> **Consigne**:
Répondez s'il vous plaît à ces questions sur l'entretien consacré à la promotion musicale, placé ci-dessous :
(a) Combien d'années d'expérience l'introduction prête-t-elle à Alex Greep ?
(b) Entre qui la promo joue-t-elle le rôle d'interface au quotidien ?
(c) Que se passe-t-il pour le titre dans le scénario idéal ?

> **Extrait du texte**:
▼
“Non, les radios ne passent pas que des titres de majors, elles passent les titres qui correspondent à un besoin qu’elles ont”

Grande joie que de recevoir Alex Greep. Déjà quasi 10 ans qu’on se connait. Qu’on se suit, qu’on travaille ensemble. Je l’ai vu à l’oeuvre alors qu’il était responsable promo d’une major, il ne lâchait rien. Même à 4 heures du matin…Il a accepté de répondre à quelques questions sur “Dis c’est quoi la promo”. Bien sûr, il y aura plein d’autres billets sur le sujet, car plein de manière d’envisager et de faire de la promo. Mais avec 15 ans d’expérience, des passages par des petites maisons de disques, des grosses maisons de disques, et maintenant indépendant, il a quelques petites choses à dire sur le sujet…

– Tu as été responsable de la promo radio en label indépendant comme en major, peux tu expliquer clairement quel est ton rôle au quotidien?


Le rôle de la promo au, quotidien est d’être l’interface entre le label et les médias, s’assurer que les infos sont bien données aux bonnes personnes mais également analyser et transmettre le feedback des médias sur les titres, les artistes qui leur ont été présentés.

La promo n’est pas là pour aimer les chansons qu’on lui demande de defendre, elle est là pour trouver les meilleurs moyens de faire connaître un titre au public, et lui donner ainsi l’envie de l’acheter”

Evidemment, c’est aussi le rôle de la promo que de penser, en travaillant étroitement avec le marketing, la politique de lancement d’un album. Pour moi, ça passait notamment par ces questions :

Qui est l’artiste, quel est son univers ? quel public cherche t’on à toucher ? quel media nous permettra de toucher ce public ? Répondre à ces questions me permettait de définir une stratégie et d’imaginer à chaque fois deux scénarios :

1) scénario idéal : le titre est plébiscité par les médias, et là, tout va bien, les radios et tv jouent le jeu à fond

2) scénario catastrophique : le titre ne reçoit pas l’accueil escompté, il faut donc trouver d’autres solutions.
▲
> **Lignes de données**:
▼
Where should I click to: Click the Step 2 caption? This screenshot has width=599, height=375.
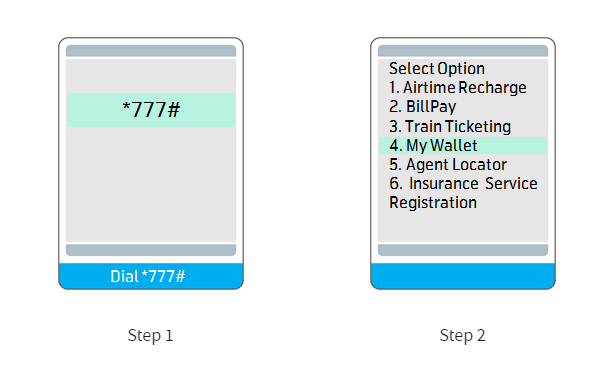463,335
▲
▼
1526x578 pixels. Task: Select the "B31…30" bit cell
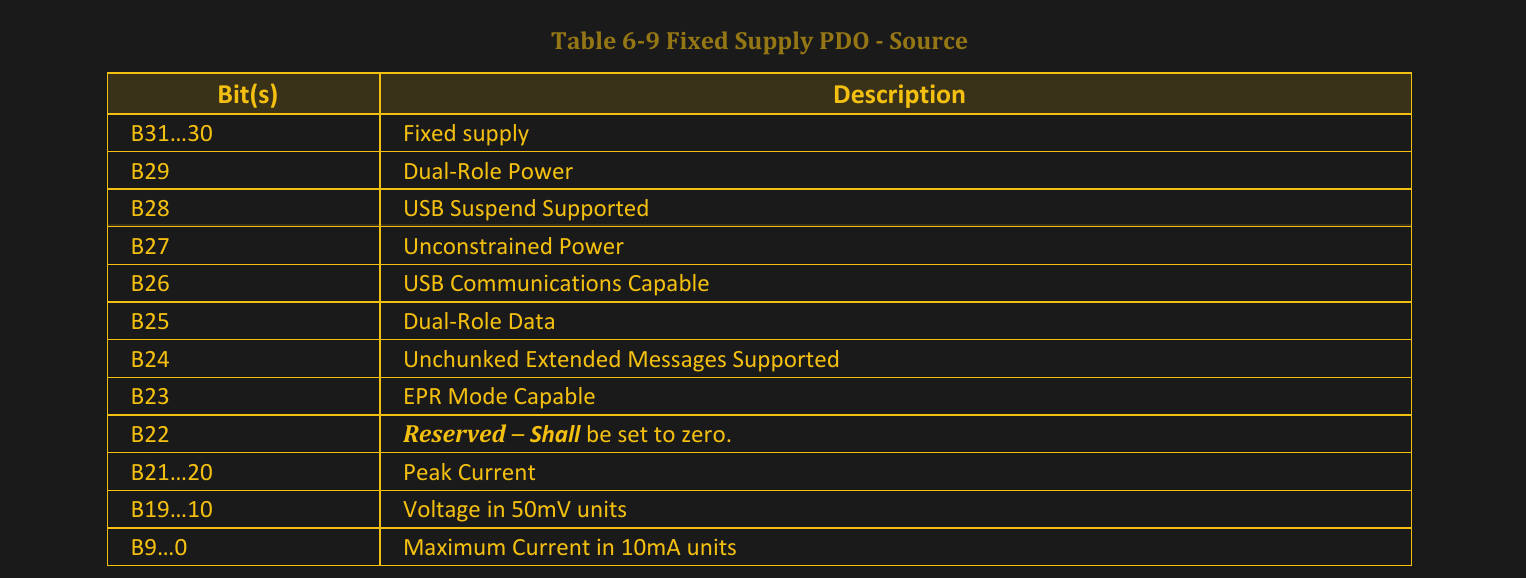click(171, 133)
▲
> **Exercice corrigé**:
(a) 15 ans d'expérience.
(b) Entre le label et les médias.
(c) Le titre est plébiscité par les médias, et les radios et les télés jouent le jeu à fond.